CudNN Invalid input shape


I am inputing a 1 dimension numpy array into a CuDNNLSTM layer that is 19 integers long. So i set the input shape to input_shape=(19,) however when trying to train the model it is giving me the following error. I can see it is expecting a numpy array with a 3rd dimenstion but not sure why

ValueError: Input 0 of layer cu_dnnlstm is incompatible with the layer: 
expected ndim=3, found ndim=2. Full shape received: [None, 19]

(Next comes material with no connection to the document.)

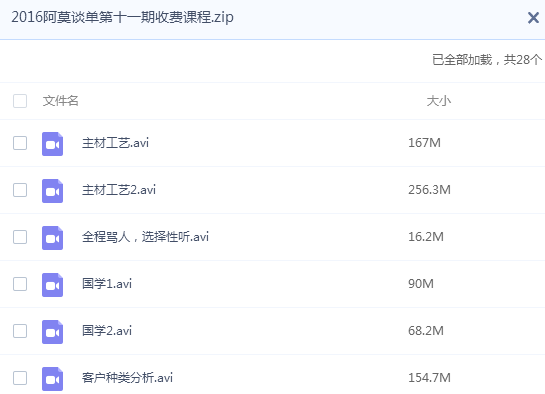
Task: Click video icon of 主材工艺.avi
Action: pos(52,144)
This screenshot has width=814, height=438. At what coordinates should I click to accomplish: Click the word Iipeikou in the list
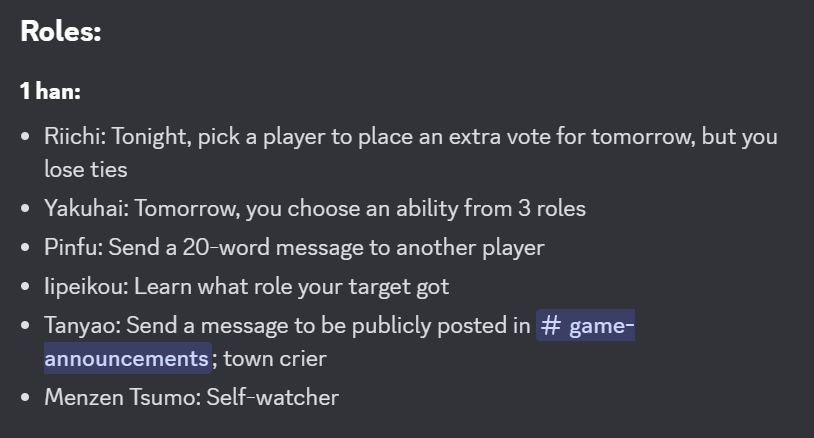point(84,287)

The full code of my model can be seen here, tho the issue is in the first input layer

model = Sequential()
model.add(CuDNNLSTM(HIDDEN_SIZE, input_shape=(19,)))
model.add(Dropout(DROPOUT_VALUE))
for _ in range(HIDDEN_LAYERS):
    model.add(CuDNNLSTM(HIDDEN_SIZE, return_sequences=True))
    model.add(Dropout(DROPOUT_VALUE))
model.add(TimeDistributed(Dense(1, activation='softmax')))
opt = tf.keras.optimizers.Adam(lr=1e-3, decay=1e-5)
model.compile(loss='categorical_crossentropy', optimizer=opt, metrics= 
['mse'])

model.fit(x_train, y_train, epochs=EPOCH_COUNT, validation_data=(x_test, 
y_test))

Solution

  • If you have a sequence with 19 integers, then the timesteps dimension should be 19, and the features dimension should be 1, meaning the input shape to your network should be (19, 1).

    You should also reshape your data to match the new input shape.